→ Work to be completed
Your response should contain exactly the lines running from the one with "You are a computer-use" to the end of the data below, both included, and no pictures.

Stored data:
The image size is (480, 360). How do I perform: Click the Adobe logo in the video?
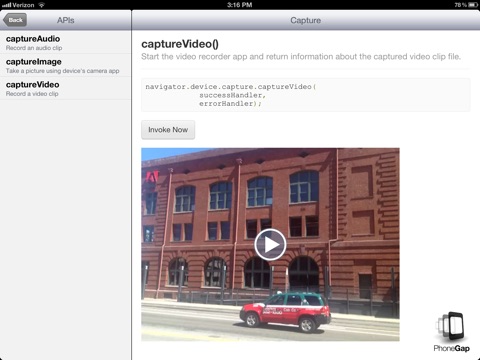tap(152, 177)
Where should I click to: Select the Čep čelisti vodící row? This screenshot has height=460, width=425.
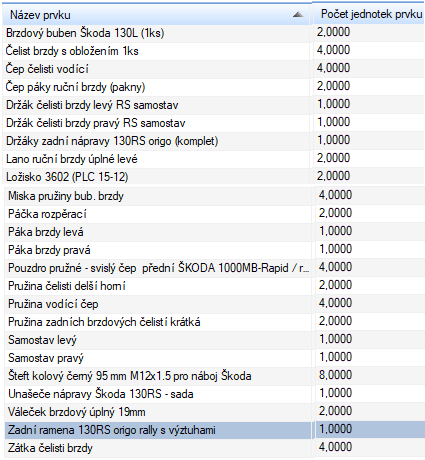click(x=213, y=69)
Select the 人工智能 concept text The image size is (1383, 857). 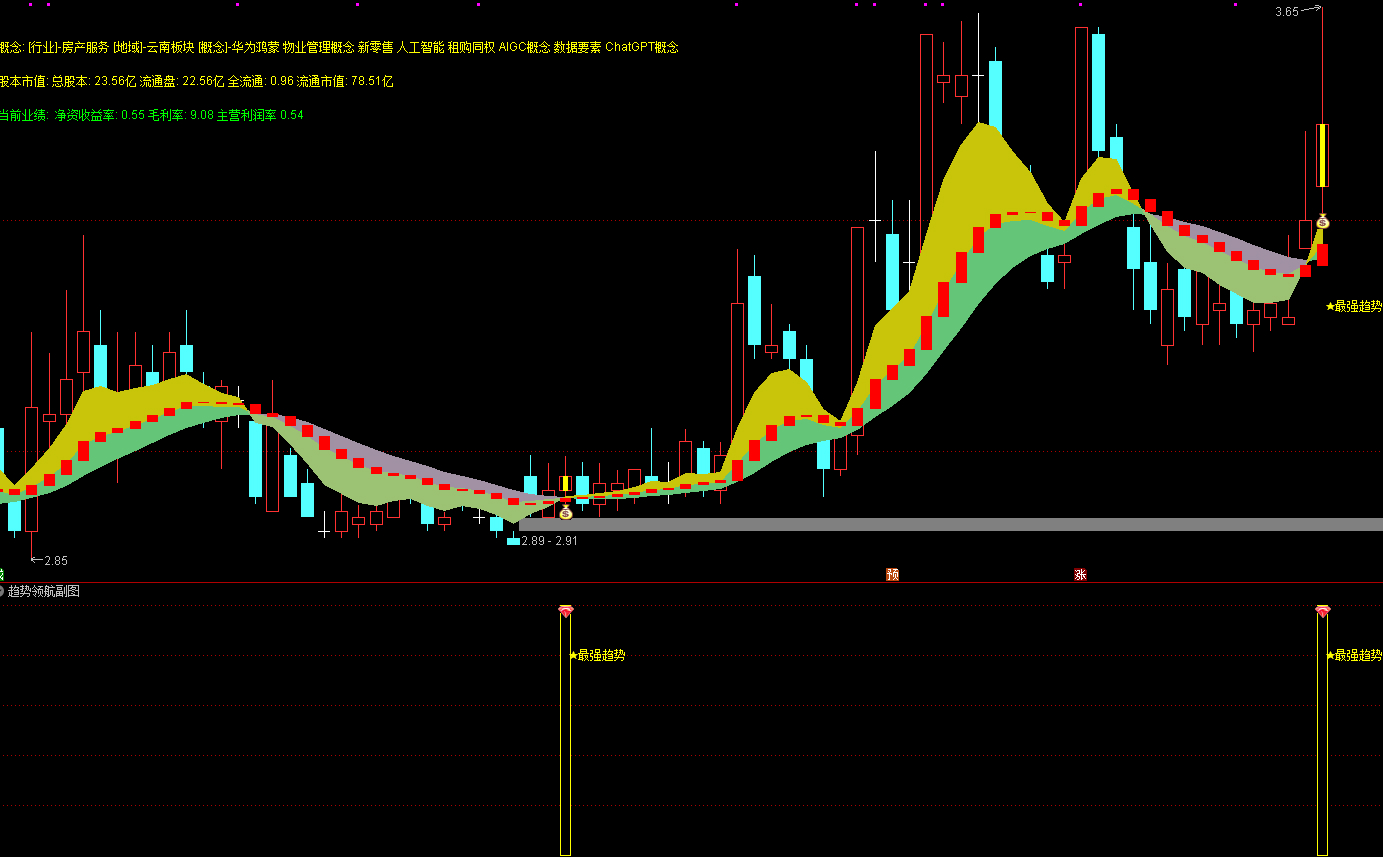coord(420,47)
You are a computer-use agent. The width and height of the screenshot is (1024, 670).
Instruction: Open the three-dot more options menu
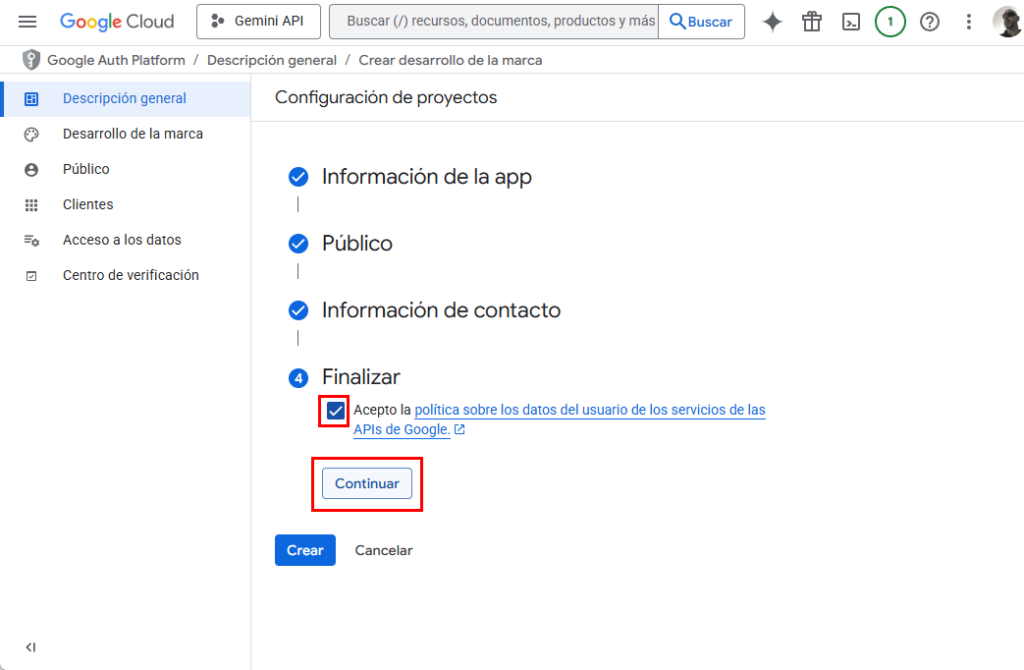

→ The completed task
You are a computer-use agent. The width and height of the screenshot is (1024, 670).
Instruction: Open the three-dot more options menu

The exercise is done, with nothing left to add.